Despite the fact there’s always a good story in emotional blackmail like this, the report disgracefully fails to quote any more extracts from the children’s poetry. There will have surely been further tear-jerking nuggets of youthful resentment left unreported:
“We may be practically toddlers, but even we know this is cobblers.”
“If I end up unable to spell, I hope you’ll burn in hell.”
“When Shortwood gets the axe, where do you expect us to play Kissy Cats?”
“It’s not just the council (Surrey) we hate, but in fact decades of flawed national education policy and the increasing reliance upon market forces in the delivery of schooling, mate.”
It’s not normally nice to laugh at those suffering pain, but people requiring specially reinforced stretchers are fair game.
Romford Recorder, 5 March 2010 (story):
Wheelchair man’s fall sparks road chaos
A DISABLED man who was injured when his mobility wheelchair overturned in Romford sparked a major traffic jam.
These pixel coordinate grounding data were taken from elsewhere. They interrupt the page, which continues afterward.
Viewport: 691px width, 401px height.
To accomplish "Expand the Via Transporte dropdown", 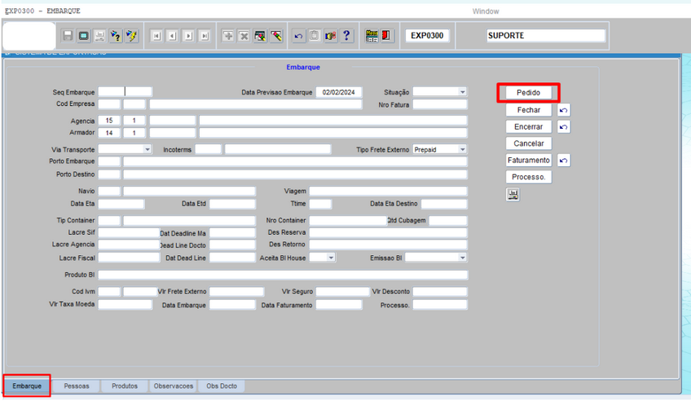I will coord(147,150).
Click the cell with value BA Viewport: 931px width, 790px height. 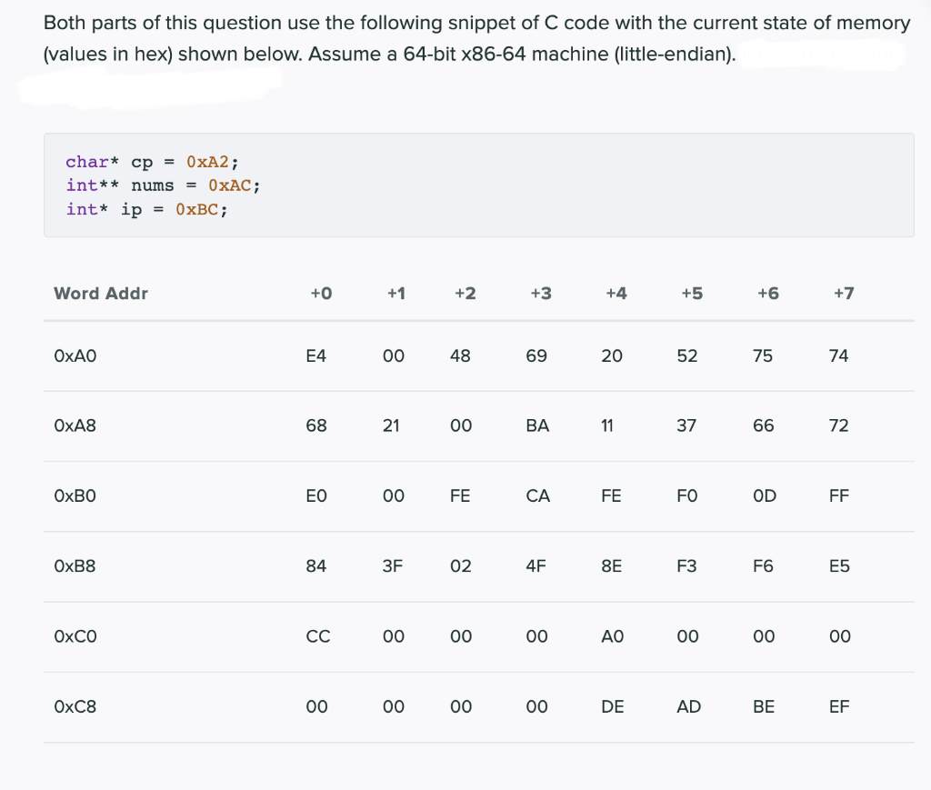coord(536,425)
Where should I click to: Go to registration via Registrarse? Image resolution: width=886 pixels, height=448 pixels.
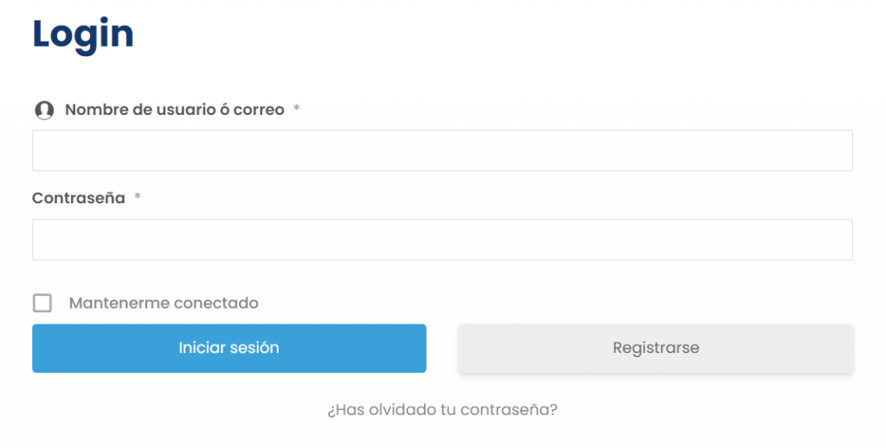[x=656, y=349]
Spencer Pindus, 60, who weighs 25 stone, was splayed on South Street for more than 30 minutes on Tuesday morning (February 2) as emergency crews struggled to maneouvre him into an ambulance, using a specially reinforced stretcher.
The former bus driver, from Neave Crescent, Romford, had just finished a burger and chips breakfast in a nearby pub when his motorised chair hit a hole in the ground, throwing him face-first into the road. […]
Mr Pindus, who may have to undergo surgery on his nose following the fall, blames a large pothole for his accident.
“I’m a big man so it takes a lot of force to move me from my chair, but I hit a dip in the road and was just slung out,” he said.
“The council need to get their roads and pavements in order or someone could be seriously hurt in the future.”
He says he is now considering legal action against Havering Council.
Legal action? This is so symptomatic of the disgusting post-1980s Thatcherite consensus of rampant individualism, rathole ethics and blame-anyone-else compensation culture which has gripped the nation for thirty years and threatens to… oh, sorry, wrong meeting.